For D_A, three computational procedures are available, The basic version is a direct implementation of the actual formula for this measure, which is computationally expensive if the number of corpus parts is large. Wilcox (1973: 343) gives a shortcut version, which is much quicker (see this blog post). Finally, shortcut_mod is a slightly adapted form of the shortcut (EXPERIMENTAL), which ensures that scores do not exceed 1 (conventional scaling). The following code uses Wilcox’s (1973) quicker approximate procedure:

disp_DA(
  subfreq = subfreq_actually,
  partsize = speaker_word_count,
  procedure = "shortcut"
  )
#>        DA 
#> 0.5481088
#> 
#> Scores follow conventional scaling:
#>   0 = maximally uneven/bursty/concentrated distribution (pessimum)
#>   1 = maximally even/dispersed/balanced distribution (optimum)

Entries for locating text and elements:

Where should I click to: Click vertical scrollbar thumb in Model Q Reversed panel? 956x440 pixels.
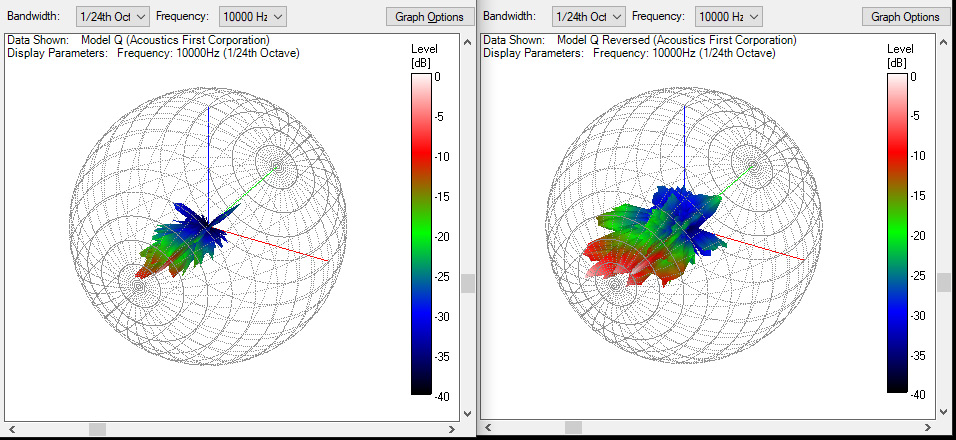tap(943, 282)
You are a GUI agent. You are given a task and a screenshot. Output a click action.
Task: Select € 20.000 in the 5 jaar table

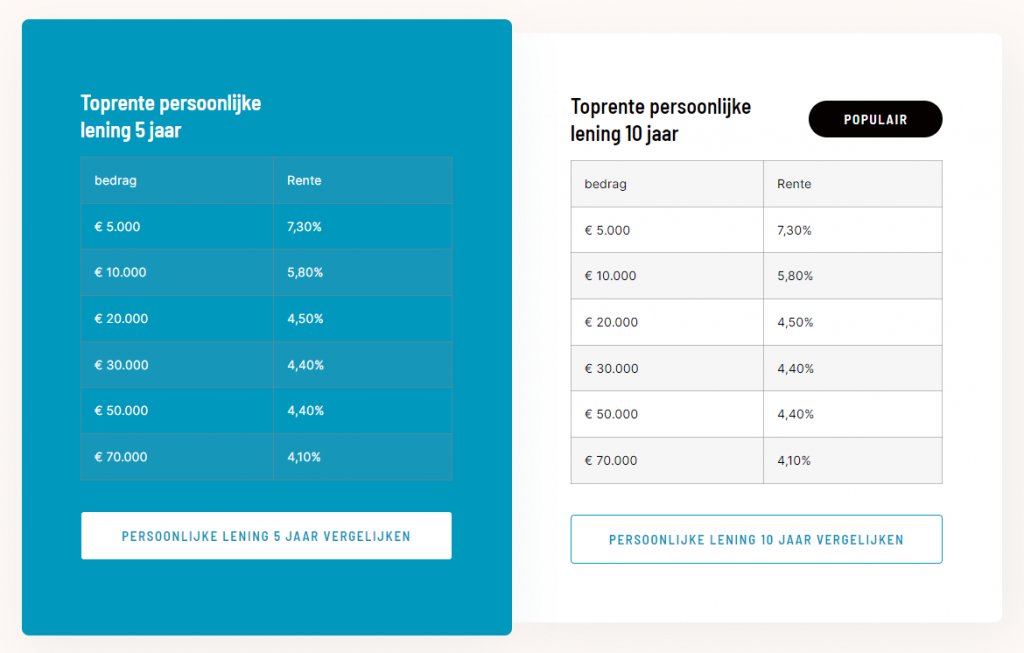point(121,319)
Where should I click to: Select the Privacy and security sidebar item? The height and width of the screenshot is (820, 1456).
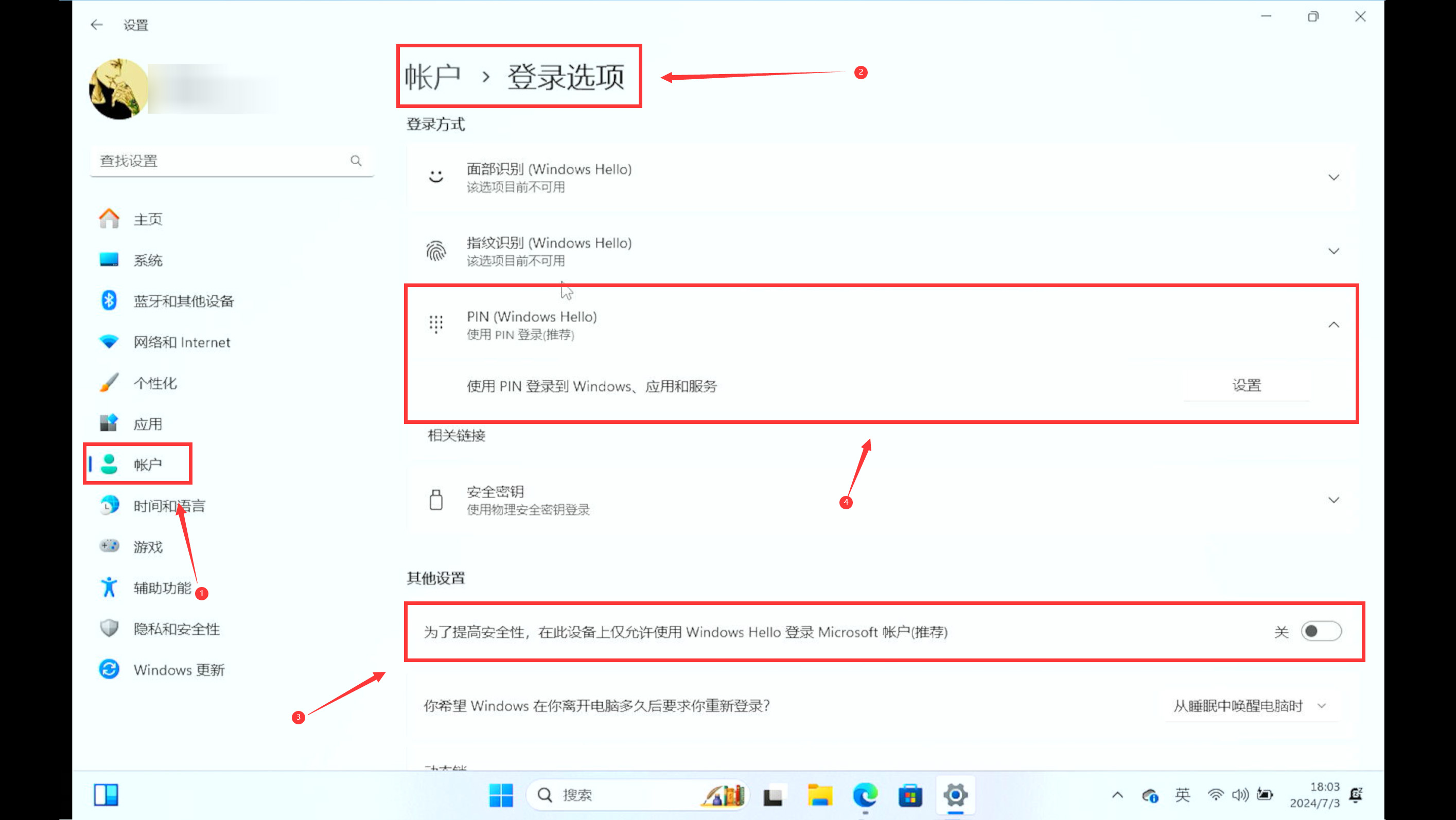tap(177, 629)
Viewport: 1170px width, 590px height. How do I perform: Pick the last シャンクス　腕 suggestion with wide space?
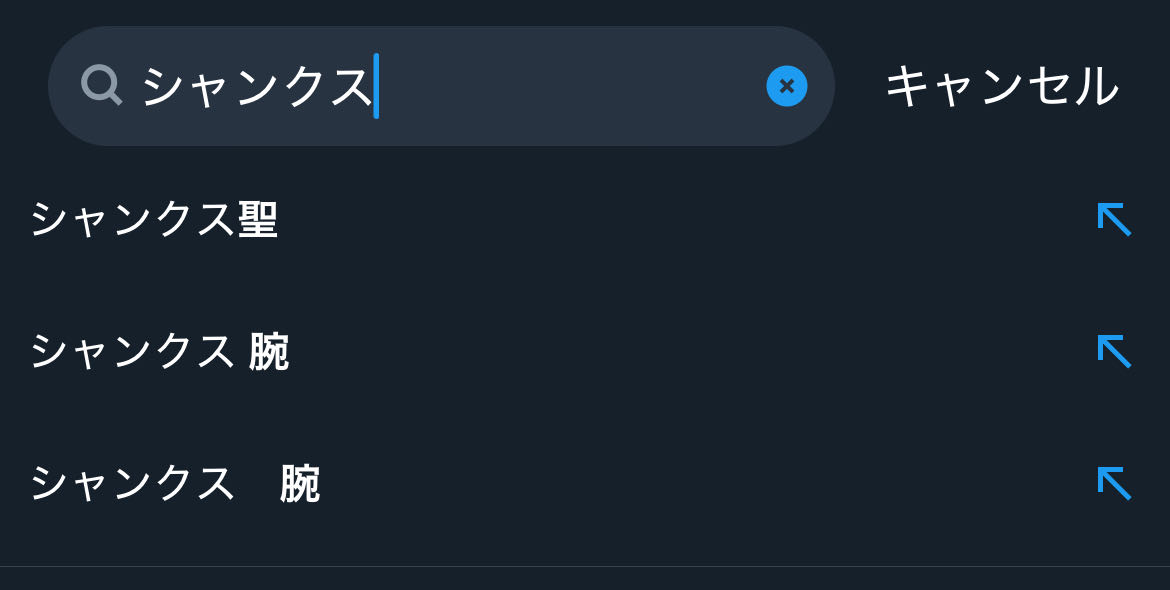coord(174,483)
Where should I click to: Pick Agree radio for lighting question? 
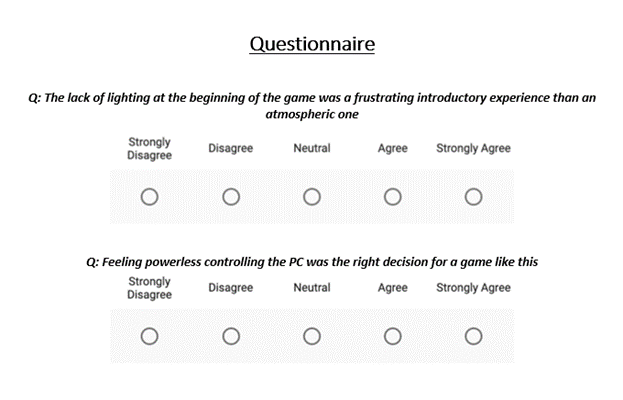click(x=393, y=196)
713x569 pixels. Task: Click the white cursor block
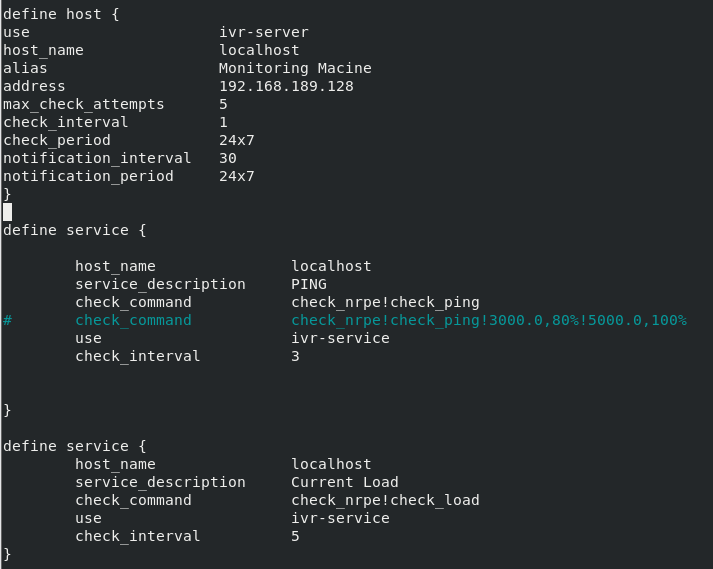pyautogui.click(x=7, y=212)
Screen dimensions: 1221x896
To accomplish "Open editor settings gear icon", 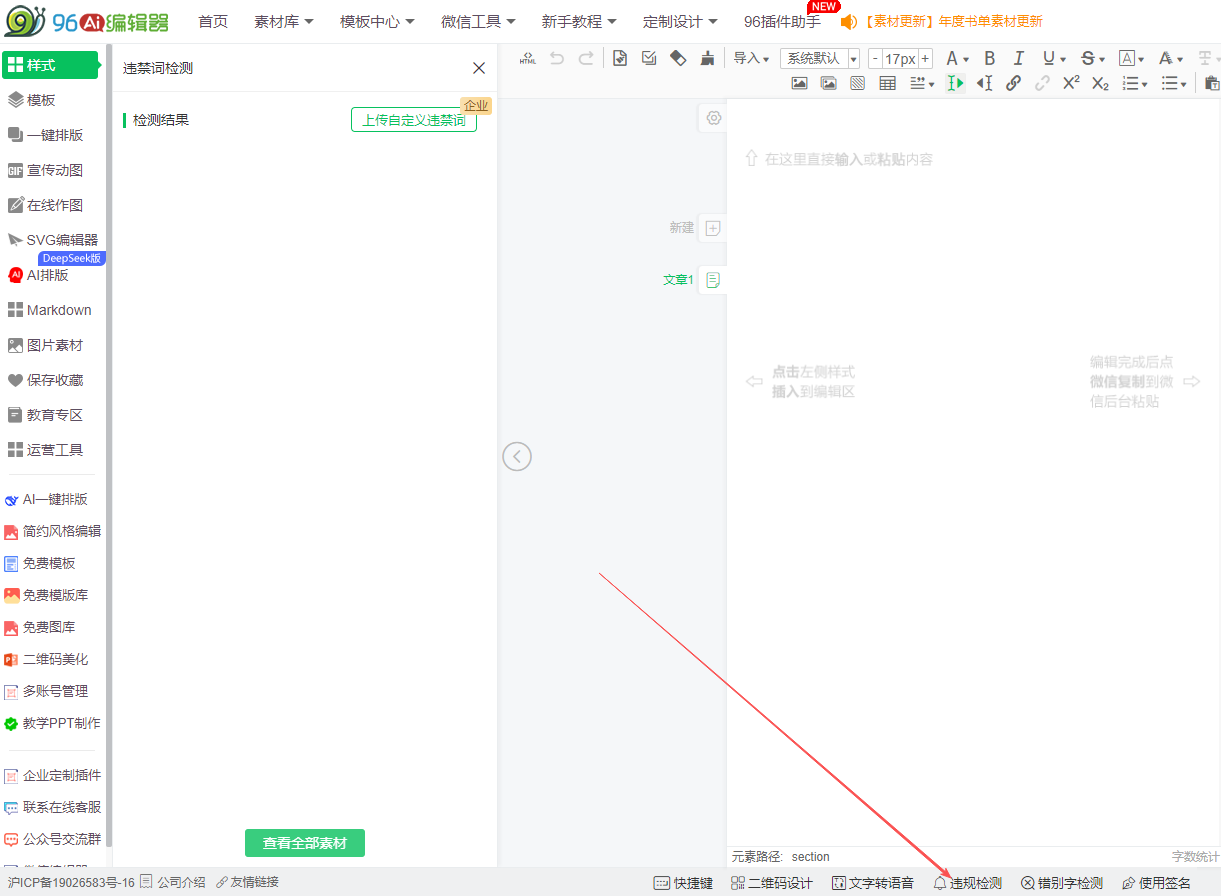I will coord(713,118).
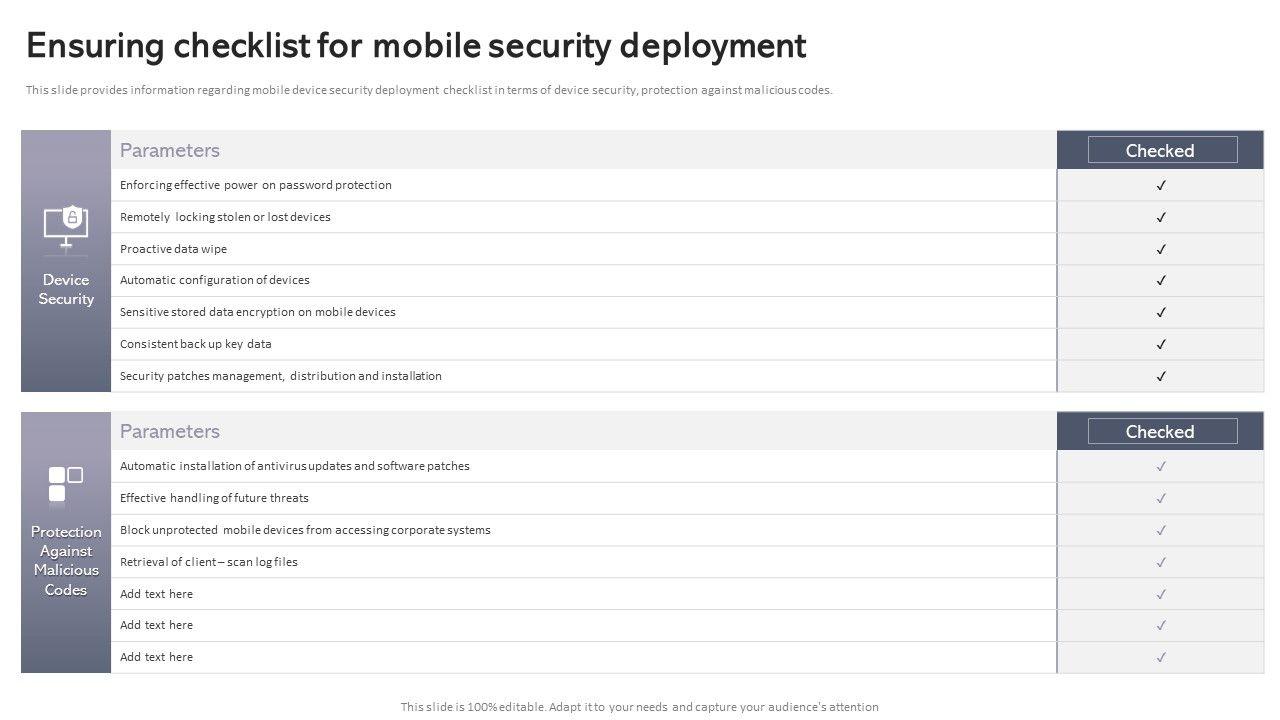Click checkmark for security patches management row
1280x720 pixels.
click(x=1161, y=376)
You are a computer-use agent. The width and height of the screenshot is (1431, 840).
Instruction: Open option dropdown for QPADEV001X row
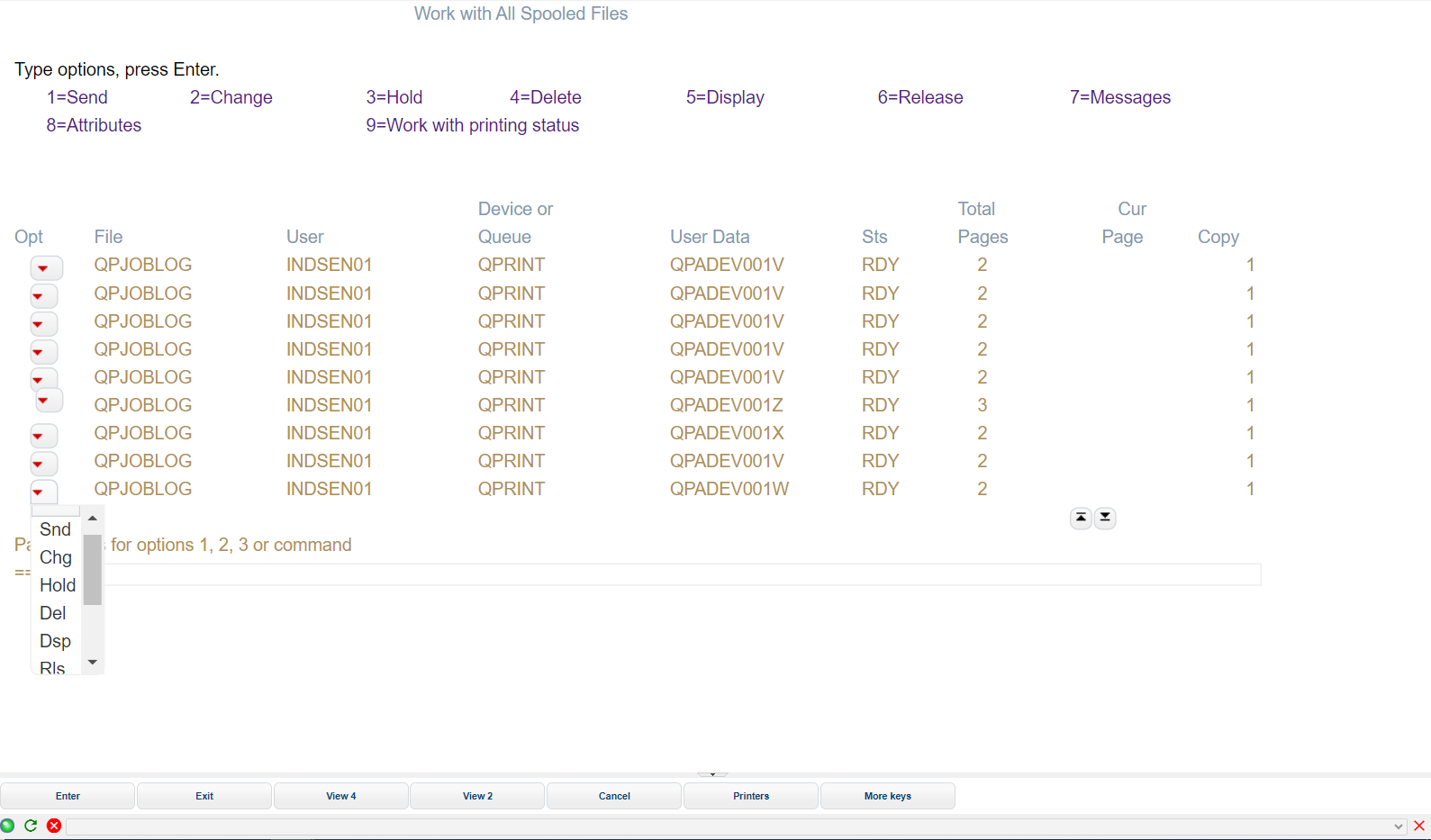point(43,436)
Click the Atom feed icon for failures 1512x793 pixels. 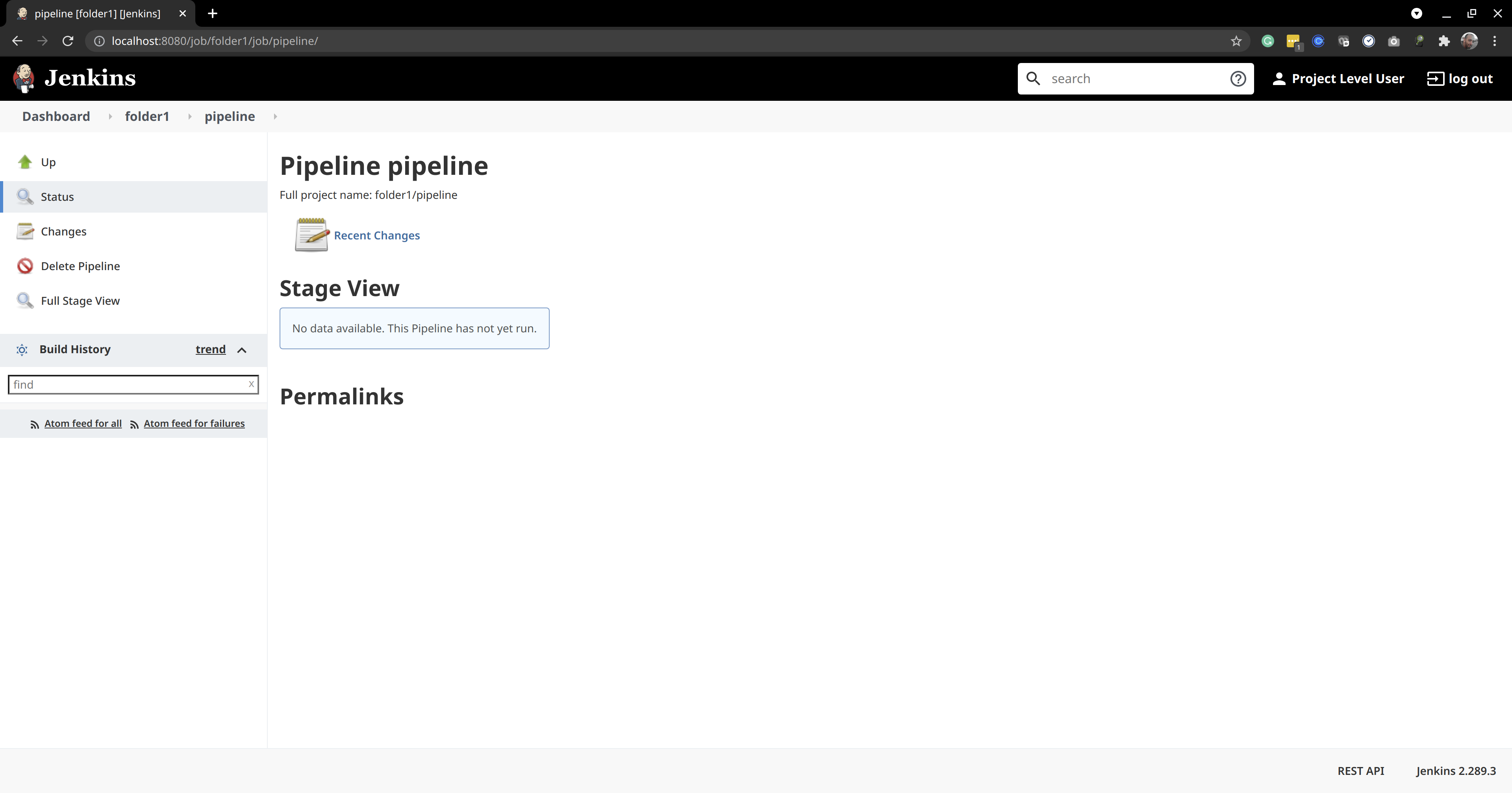point(134,423)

_SET EXERCISE A:_
Answer these questions from the D_A dispersion excerpt:
(i) Which source and page give the shortcut version?
(ii) What does shortcut_mod ensure about the scores?
(iii) What DA score does the code output?
_SET EXERCISE B:_
List every argument passed to disp_DA in the code of the D_A dispersion excerpt.
_SET EXERCISE C:_
From the D_A dispersion excerpt, copy the passage starting with "For D_A, three" and going on through "uneven/bursty/concentrated distribution (pessimum)".
The records are not needed here.

_FINISHED ANSWER A:_
(i) Wilcox (1973: 343)
(ii) It ensures that scores do not exceed 1.
(iii) 0.5481088

_FINISHED ANSWER B:_
subfreq, partsize, procedure

_FINISHED ANSWER C:_
For D_A, three computational procedures are available, The basic version is a direct implementation of the actual formula for this measure, which is computationally expensive if the number of corpus parts is large. Wilcox (1973: 343) gives a shortcut version, which is much quicker (see this blog post). Finally, shortcut_mod is a slightly adapted form of the shortcut (EXPERIMENTAL), which ensures that scores do not exceed 1 (conventional scaling). The following code uses Wilcox’s (1973) quicker approximate procedure:

disp_DA(
  subfreq = subfreq_actually,
  partsize = speaker_word_count,
  procedure = "shortcut"
  )
#>        DA 
#> 0.5481088
#> 
#> Scores follow conventional scaling:
#>   0 = maximally uneven/bursty/concentrated distribution (pessimum)